Secondly the Jesus movement is a new way to underline the properly ecumenical nature of the Church. Every community devoted to Him is related to the others – “all who are not against us are for us.” This doesn't mean that debate over what we believe and how we should relate to the world should end. But it is good to challenge our received divisions.

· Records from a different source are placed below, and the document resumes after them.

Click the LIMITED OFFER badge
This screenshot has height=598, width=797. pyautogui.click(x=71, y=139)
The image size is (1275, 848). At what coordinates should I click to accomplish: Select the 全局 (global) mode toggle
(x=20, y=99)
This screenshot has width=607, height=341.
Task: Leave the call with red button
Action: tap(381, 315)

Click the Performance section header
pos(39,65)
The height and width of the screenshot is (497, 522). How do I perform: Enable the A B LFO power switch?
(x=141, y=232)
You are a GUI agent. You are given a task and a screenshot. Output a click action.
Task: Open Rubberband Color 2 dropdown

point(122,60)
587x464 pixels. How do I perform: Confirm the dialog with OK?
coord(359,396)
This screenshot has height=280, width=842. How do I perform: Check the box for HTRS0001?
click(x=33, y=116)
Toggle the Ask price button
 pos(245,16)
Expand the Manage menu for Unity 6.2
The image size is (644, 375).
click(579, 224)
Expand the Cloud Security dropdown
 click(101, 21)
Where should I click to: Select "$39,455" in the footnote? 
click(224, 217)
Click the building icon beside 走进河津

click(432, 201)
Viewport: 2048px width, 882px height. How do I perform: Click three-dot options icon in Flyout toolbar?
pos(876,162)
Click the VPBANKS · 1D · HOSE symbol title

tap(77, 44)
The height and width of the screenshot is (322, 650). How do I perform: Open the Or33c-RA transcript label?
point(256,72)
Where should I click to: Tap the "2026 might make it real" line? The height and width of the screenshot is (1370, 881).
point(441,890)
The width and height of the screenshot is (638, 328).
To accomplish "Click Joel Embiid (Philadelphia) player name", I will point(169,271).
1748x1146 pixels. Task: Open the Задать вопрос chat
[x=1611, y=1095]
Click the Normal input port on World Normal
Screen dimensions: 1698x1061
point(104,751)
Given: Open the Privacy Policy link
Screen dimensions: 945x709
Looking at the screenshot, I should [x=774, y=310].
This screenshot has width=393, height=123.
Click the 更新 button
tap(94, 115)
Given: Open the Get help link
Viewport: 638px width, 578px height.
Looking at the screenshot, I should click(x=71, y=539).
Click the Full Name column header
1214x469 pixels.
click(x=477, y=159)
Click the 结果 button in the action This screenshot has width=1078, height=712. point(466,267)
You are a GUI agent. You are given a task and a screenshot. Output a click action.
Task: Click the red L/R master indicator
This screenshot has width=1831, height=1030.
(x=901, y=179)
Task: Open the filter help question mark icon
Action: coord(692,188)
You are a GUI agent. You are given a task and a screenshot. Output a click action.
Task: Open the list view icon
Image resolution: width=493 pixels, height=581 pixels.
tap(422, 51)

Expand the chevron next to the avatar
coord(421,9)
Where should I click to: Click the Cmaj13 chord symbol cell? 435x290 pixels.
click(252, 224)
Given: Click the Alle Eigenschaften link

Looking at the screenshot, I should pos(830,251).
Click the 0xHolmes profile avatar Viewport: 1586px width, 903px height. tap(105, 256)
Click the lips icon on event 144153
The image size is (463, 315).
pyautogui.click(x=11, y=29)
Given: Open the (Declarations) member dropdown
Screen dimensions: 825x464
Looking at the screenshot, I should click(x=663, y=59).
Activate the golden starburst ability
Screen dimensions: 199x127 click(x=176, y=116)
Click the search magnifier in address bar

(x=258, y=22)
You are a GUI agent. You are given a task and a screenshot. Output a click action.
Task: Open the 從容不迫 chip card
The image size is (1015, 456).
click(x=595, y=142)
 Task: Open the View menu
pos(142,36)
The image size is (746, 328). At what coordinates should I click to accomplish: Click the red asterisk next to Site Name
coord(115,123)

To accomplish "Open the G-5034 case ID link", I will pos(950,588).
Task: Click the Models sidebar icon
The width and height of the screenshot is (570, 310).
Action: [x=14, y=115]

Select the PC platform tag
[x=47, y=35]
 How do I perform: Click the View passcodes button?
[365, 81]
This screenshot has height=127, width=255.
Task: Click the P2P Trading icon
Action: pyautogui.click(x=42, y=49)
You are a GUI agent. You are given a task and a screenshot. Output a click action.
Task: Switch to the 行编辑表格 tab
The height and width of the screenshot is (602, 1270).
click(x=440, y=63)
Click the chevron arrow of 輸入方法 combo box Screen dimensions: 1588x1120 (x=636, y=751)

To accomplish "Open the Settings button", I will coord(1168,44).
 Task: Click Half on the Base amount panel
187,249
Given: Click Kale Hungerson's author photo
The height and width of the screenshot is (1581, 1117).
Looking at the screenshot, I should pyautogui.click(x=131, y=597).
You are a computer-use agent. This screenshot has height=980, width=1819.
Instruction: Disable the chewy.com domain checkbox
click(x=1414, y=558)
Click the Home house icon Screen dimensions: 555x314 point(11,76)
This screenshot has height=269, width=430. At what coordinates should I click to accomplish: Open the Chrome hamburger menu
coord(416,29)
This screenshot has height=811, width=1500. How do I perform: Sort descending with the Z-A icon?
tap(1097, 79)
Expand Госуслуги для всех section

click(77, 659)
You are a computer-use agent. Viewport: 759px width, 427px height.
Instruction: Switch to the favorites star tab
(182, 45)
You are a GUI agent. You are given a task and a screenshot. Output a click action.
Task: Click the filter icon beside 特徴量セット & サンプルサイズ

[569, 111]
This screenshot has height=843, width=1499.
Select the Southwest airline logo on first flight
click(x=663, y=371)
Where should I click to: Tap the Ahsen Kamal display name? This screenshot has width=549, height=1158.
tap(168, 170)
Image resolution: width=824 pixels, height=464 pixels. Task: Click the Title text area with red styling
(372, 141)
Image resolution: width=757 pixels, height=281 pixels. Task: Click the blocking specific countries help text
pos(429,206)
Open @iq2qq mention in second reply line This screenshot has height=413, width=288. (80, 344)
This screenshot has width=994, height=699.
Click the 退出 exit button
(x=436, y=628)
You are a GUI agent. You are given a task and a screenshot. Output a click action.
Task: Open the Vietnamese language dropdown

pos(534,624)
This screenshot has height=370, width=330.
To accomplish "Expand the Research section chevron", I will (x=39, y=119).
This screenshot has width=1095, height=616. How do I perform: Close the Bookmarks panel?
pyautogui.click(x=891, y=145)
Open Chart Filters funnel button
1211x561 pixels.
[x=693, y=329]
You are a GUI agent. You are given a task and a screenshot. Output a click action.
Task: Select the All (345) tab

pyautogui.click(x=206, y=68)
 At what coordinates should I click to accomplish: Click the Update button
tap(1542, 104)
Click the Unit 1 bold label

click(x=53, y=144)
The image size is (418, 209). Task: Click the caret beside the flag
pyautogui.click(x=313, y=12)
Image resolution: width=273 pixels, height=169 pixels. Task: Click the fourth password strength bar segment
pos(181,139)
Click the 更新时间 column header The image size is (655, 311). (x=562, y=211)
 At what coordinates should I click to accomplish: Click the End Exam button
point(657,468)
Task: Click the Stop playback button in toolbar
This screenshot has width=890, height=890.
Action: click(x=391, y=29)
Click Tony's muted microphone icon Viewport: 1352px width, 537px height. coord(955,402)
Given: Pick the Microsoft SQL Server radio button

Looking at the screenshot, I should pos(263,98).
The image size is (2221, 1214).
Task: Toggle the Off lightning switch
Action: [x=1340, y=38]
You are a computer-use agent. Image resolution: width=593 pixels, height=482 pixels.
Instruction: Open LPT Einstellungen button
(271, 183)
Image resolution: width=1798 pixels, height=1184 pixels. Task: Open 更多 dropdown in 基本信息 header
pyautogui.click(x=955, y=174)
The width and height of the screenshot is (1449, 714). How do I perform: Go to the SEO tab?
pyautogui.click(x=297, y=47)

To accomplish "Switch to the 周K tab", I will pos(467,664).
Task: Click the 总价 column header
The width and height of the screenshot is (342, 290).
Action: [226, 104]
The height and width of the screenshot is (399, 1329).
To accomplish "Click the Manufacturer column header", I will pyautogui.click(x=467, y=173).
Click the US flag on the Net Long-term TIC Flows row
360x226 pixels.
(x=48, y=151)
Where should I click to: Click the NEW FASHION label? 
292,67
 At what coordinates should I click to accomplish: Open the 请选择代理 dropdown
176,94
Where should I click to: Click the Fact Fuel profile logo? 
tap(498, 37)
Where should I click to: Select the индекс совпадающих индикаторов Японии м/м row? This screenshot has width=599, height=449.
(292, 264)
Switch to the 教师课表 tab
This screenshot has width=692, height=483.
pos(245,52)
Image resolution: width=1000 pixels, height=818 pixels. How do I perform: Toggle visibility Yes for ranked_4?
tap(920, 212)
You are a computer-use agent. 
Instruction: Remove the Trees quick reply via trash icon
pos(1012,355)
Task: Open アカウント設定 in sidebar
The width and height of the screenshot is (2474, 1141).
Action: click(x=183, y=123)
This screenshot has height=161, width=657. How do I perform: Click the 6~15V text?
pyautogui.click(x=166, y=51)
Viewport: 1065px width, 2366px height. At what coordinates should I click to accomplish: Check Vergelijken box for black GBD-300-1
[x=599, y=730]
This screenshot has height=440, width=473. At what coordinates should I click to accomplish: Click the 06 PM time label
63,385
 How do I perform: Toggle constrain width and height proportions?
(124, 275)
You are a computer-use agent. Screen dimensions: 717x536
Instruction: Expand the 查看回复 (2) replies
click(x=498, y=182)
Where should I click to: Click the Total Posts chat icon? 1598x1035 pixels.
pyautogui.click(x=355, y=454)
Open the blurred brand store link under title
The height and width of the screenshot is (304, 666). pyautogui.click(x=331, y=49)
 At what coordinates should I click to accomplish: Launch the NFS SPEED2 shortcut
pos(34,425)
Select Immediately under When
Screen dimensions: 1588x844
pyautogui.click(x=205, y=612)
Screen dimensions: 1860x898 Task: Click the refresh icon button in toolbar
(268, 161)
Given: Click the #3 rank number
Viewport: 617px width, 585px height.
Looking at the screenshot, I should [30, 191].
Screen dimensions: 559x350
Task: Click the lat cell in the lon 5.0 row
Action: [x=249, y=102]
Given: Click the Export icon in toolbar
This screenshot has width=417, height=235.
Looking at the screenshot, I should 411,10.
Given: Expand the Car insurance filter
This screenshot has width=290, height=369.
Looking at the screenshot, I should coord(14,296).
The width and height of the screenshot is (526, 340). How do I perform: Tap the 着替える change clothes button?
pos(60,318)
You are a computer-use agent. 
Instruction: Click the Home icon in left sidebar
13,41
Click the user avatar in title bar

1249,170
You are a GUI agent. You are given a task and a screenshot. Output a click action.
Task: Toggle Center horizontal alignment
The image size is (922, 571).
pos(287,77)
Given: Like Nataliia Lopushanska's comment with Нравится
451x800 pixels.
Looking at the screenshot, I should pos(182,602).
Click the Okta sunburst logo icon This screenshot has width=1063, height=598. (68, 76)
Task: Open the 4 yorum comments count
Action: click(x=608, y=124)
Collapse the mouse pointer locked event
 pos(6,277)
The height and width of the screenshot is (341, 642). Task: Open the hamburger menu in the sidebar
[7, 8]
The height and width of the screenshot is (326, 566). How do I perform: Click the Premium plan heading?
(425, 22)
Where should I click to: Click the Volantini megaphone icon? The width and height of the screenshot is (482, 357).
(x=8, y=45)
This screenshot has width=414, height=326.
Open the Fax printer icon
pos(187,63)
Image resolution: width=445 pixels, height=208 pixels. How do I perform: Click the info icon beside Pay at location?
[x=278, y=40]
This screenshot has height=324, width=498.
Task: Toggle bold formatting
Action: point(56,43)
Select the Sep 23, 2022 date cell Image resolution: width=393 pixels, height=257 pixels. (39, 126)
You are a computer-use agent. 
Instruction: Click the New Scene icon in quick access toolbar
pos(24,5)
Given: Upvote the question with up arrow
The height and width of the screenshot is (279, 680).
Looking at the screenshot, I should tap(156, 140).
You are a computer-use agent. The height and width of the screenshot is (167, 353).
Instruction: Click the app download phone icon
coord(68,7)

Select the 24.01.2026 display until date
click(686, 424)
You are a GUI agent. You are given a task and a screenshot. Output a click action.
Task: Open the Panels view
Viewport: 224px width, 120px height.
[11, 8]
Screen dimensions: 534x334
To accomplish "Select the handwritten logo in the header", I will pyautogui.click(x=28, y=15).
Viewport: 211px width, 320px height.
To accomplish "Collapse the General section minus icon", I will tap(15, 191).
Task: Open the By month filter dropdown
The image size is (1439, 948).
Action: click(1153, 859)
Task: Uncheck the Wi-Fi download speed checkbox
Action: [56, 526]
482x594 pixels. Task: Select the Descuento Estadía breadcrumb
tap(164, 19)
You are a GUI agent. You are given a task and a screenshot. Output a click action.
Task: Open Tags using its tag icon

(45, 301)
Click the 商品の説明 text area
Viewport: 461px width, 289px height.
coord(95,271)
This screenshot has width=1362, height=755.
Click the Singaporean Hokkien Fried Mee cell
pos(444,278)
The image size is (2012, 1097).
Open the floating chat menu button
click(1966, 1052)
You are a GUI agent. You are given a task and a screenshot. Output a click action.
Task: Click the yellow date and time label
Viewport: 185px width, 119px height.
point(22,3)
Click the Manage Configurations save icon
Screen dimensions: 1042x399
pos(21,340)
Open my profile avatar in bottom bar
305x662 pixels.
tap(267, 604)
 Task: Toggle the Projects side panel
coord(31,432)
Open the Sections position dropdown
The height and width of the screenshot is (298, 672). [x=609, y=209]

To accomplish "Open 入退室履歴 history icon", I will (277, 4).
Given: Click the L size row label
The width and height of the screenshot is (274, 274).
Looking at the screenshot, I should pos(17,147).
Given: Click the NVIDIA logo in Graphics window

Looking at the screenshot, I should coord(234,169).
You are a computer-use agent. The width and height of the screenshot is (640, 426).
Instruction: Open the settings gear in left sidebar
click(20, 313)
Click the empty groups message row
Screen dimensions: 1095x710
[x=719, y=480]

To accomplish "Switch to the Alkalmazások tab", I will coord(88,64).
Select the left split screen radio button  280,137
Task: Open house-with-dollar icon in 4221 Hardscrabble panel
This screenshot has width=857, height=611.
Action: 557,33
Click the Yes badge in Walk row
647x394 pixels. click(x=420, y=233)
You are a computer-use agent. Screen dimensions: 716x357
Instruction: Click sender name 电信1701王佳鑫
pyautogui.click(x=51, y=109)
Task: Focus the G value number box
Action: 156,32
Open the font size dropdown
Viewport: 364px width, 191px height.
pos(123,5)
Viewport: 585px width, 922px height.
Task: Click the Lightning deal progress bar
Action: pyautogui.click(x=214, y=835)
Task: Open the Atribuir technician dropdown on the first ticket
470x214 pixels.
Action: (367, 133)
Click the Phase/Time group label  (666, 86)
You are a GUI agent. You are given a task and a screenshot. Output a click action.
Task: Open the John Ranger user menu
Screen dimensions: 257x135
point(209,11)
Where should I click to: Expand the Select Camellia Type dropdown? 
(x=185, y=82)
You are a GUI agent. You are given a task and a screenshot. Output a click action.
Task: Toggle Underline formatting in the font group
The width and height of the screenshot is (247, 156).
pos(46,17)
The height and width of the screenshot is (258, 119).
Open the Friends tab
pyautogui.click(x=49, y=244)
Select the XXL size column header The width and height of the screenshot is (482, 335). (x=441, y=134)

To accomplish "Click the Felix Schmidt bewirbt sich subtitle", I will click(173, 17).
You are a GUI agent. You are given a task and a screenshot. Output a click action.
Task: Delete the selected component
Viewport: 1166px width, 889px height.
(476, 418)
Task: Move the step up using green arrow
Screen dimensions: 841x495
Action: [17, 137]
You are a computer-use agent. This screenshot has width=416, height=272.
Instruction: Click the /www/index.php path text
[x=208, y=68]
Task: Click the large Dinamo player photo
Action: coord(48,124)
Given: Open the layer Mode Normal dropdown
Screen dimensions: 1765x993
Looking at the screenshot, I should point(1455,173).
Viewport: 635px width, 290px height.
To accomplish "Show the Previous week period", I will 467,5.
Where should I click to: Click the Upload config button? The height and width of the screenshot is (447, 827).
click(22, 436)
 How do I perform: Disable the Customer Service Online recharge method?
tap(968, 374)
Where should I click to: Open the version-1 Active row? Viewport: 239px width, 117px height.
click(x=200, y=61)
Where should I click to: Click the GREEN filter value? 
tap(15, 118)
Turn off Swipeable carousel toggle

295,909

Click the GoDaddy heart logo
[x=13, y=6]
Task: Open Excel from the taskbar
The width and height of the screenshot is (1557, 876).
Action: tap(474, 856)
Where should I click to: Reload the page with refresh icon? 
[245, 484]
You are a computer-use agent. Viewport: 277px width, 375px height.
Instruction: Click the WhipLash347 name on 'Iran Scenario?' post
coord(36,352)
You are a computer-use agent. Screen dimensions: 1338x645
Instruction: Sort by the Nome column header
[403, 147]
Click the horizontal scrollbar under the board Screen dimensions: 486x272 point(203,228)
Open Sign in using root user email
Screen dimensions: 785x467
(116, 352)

At the same time it is good to pose our queries to the phrase, to shore it up where necessary. The phrase is meant to be a big tent - fair enough. But it is the Jesus of the Scriptures whose movement it is, and He died for our sins and has risen from the dead to inaugurate the coming of the Kingdom. The phrase mustn't blur atonement and eschatology, the doctrine of the last things.
Another way to make my point is this: the phrase means to hearken back to the spiritual springtime, the days of the apostles. But it is a 19th century myth that the earliest days had a simpler message of Jesus the prophet and teacher alone. From the first the apostolic preaching centered on his shameful death and its vindication in His resurrection. (As the great C.H. Dodd made clear in his writing on Acts). “Jesus movement” can and should be a new way to say the same creedal truth. I suspect there is a place for the Church's evangelicals and traditional Anglo-Catholics in holding this reminder before the Church.